**DOEL**
Vervang in alle records hieronder elk voorkomen van "screenshot" door "image" en laat verder alles ongewijzigd. Neem de afbeeldingen niet op in het antwoord.
◆ ◆ ◆
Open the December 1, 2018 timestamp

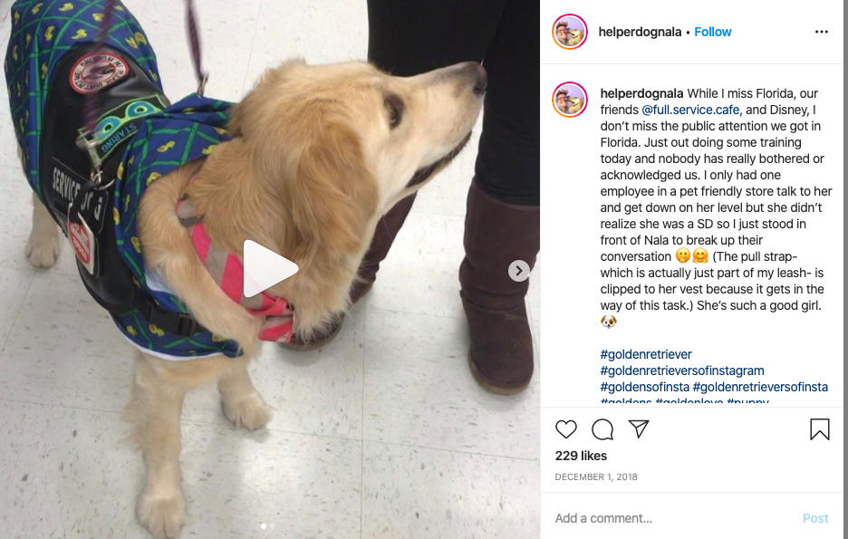click(596, 476)
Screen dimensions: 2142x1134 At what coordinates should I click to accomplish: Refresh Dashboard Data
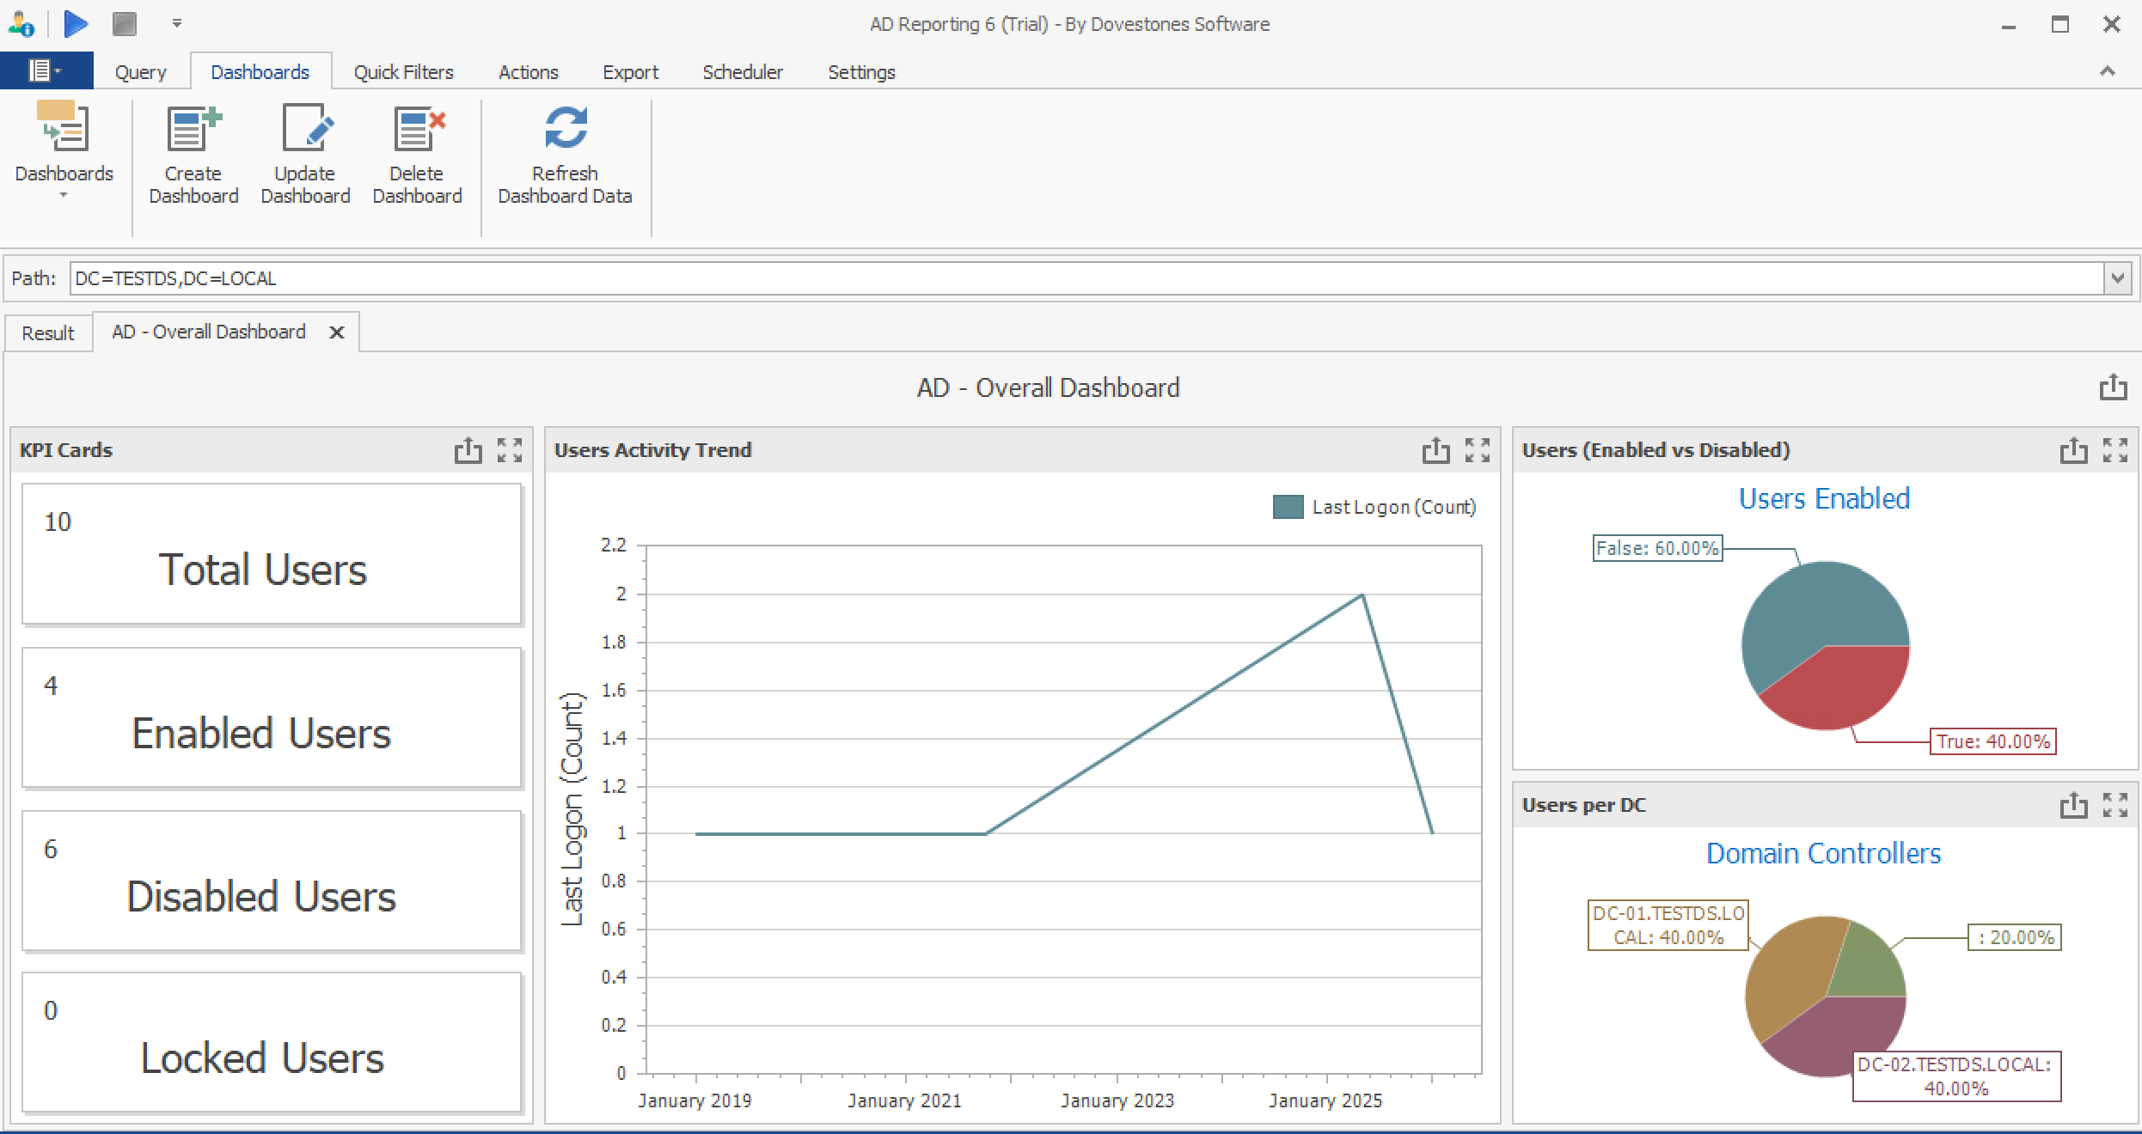[565, 131]
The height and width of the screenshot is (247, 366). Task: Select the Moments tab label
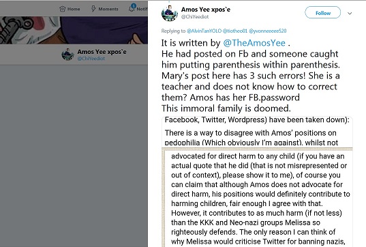pos(108,9)
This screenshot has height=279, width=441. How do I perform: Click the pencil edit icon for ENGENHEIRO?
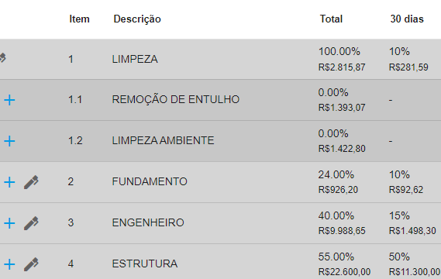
◆ ◆ ◆
**EINDANTWOORD**
Open the December 1, 2018 timestamp

click(596, 476)
Screen dimensions: 2142x1134 At what coordinates should I click to accomplish: Refresh Dashboard Data
[565, 131]
The height and width of the image is (247, 366). Task: Select the Moments tab label
pos(108,9)
This image has height=279, width=441. How do I perform: Click the pencil edit icon for ENGENHEIRO?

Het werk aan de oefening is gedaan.